Dopo essermi stretta nell'asciugamano per impedire al calore sul
mio corpo di andarsene mi passai una crema fresca sulla pelle liscia,
completamente depilata e trattata il giorno prima. Anche le unghie
delle mani e dei piedi erano state perfettamente messe a nuovo. Se
fosse dipeso da me ne avrei volentieri fatto a meno ma Jess aveva
insistito tanto e farle compagnia non mi costava niente. Indossai
l'intimo e poi con cura asciugai e stirai con la piastra i capelli,
spazzolai i denti con scrupolo e poi mi vestii. Feci scivolare sulle
gambe il tessuto freddo dei jeans, una volta abbottonati mi resi
conto che stavo perdendo peso. Passai sul viso e sul collo uno strato
di fondotinta e lasciai gli occhi struccati mentre passai sulle
labbra un rossetto dalla tinta tendente al fucsia. Dalla finestra
vidi che il terreno e le macchine erano ricoperte di ghiaccio così
scelsi una sciarpa e un cappello di lana. Infilai nel trolley le
ultime cose e poi lo portai fino all'ingresso, i miei genitori
stavano facendo colazione in cucina e decisi di fare colazione con
loro.
“Buongiorno tesoro, ho fatto le frittelle con lo sciroppo
d'acero, tieni.” mi disse mia madre porgendomi un piatto. La
guardai piuttosto sorpresa, credevo non avesse mai toccato una
padella in vita sua. Le sorrisi e iniziai a mangiare, erano
straordinariamente buone.
“Ti accompagno io con la macchina fino a scuola.” mio padre
stava sorseggiando un caffè caldo mentre guardava distrattamente il
notiziario.
“No grazie, voglio camminare.” risposi cercando di sembrare
affabile.
“Sei sicura? Fa freddo fuori e non è tanto vicino.” mia madre
cercò di dissuadermi.
“Si sono sicura.” dissi alzandomi da tavola. “Ci vediamo
domenica.” lasciai a entrambi un bacio sulla guancia e dopo aver
preso il mio trolley me ne andai. Per una volta ero io a lasciarli
soli. Mi tirai la sciarpa sopra la bocca e cercai di accelerare il
passo per scaldarmi. I miei piedi stavano congelando nonostante gli
stivali. Una macchina improvvisamente mi sbarrò la strada, non mi
mise sotto per un secondo. Nell'istante in cui la riconobbi iniziai a
correre nel verso opposto.
“Kate aspetta, non scappare.” Liam mi afferrò per i fianchi e
poi mi fece voltare verso di lui, i nostri visi erano a pochi
centimetri di distanza.
“Liam come devo farti capire che devi starmi lontano?” spinsi
i palmi delle mani contro il suo petto cercando di allontanarlo ma
con scarsi risultati.
“Lo so che non è quello che vuoi, te lo leggo negli occhi.”

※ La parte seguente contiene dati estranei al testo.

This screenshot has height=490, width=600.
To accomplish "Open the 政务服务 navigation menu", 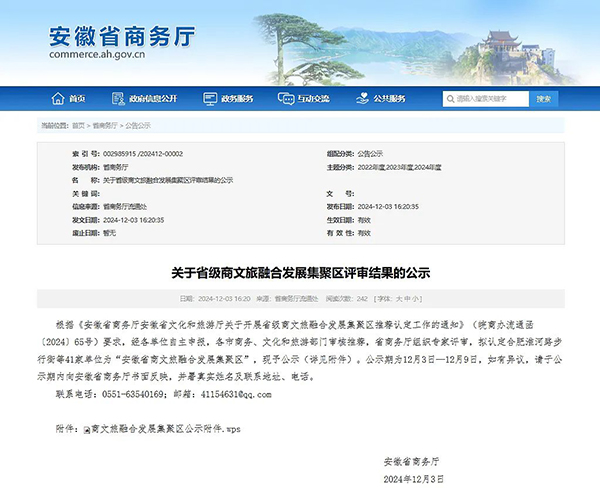I will coord(237,99).
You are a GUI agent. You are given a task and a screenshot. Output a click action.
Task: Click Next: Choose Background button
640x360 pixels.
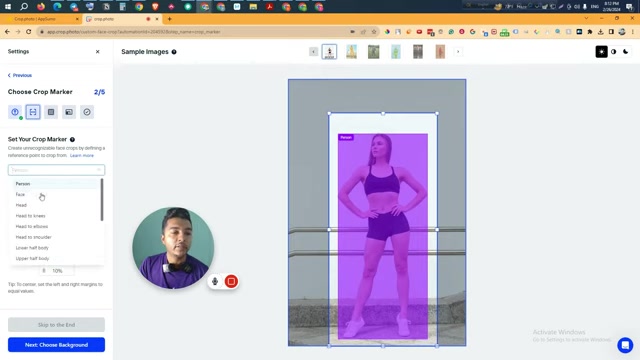tap(56, 345)
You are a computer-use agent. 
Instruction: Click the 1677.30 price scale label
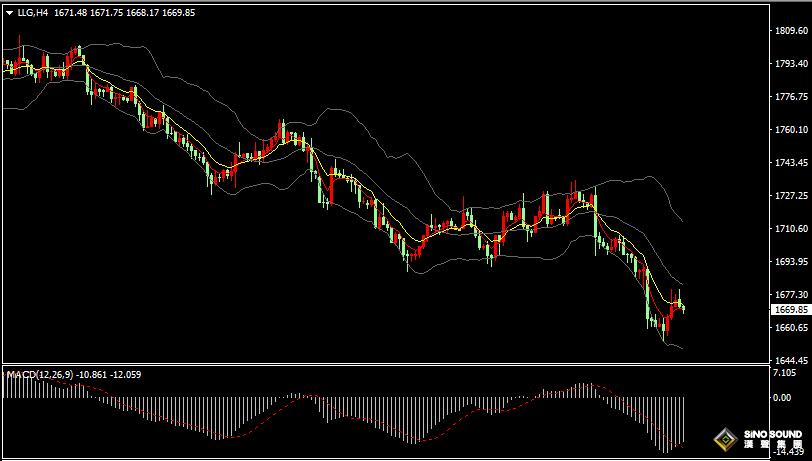(x=791, y=294)
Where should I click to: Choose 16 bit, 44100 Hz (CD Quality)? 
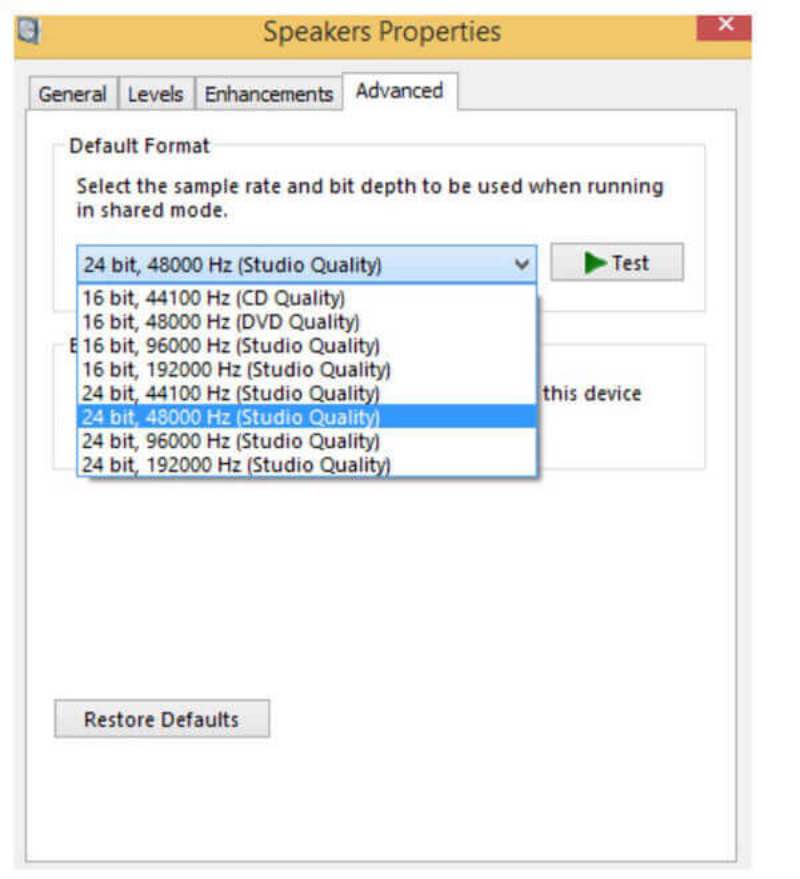click(213, 297)
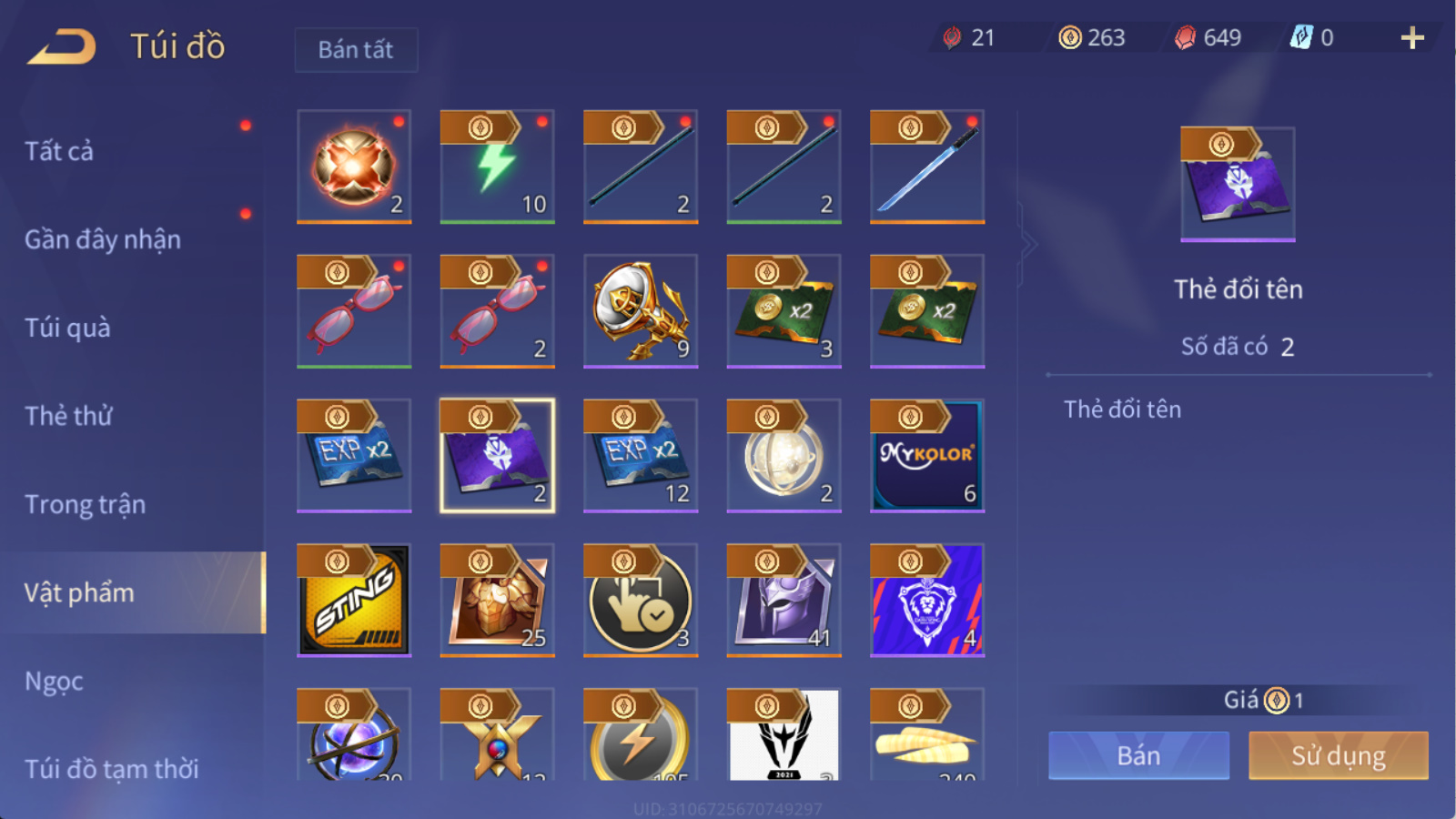Image resolution: width=1456 pixels, height=819 pixels.
Task: Select the green lightning bolt item
Action: [x=497, y=167]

smisi per un secondo di combattere contro di lui.
“Invece si, anche se ti amo devi andartene.” mi lasciò andare
ma io rimasi immobile.
“Se mi ami vieni con me, non partire per quello stupido College,
vieni con me.” il suo sguardo disperato mi spezzava il cuore.
“Venire dove Liam? Per cosa poi, per andartene di nuovo?” ci
fu un silenzio che sembrò interminabile prima che mi rispose.
“Posso rimanere se vuoi, posso rinunciare a qualsiasi cosa se
torni.” gli afferrai entrambe le mani per poi portarmele al petto,
erano fredde.
“Non voglio che tu rinunci a tutto, voglio che non rinunci a me,
è diverso.” soffiai un respiro caldo tra le sue dita. Si avvicinò
tanto che la mia fronte sfiorò il so petto e poi sussurrò nel mio
orecchio.
“Allora vieni, passa tre giorni con me prima che me ne vada.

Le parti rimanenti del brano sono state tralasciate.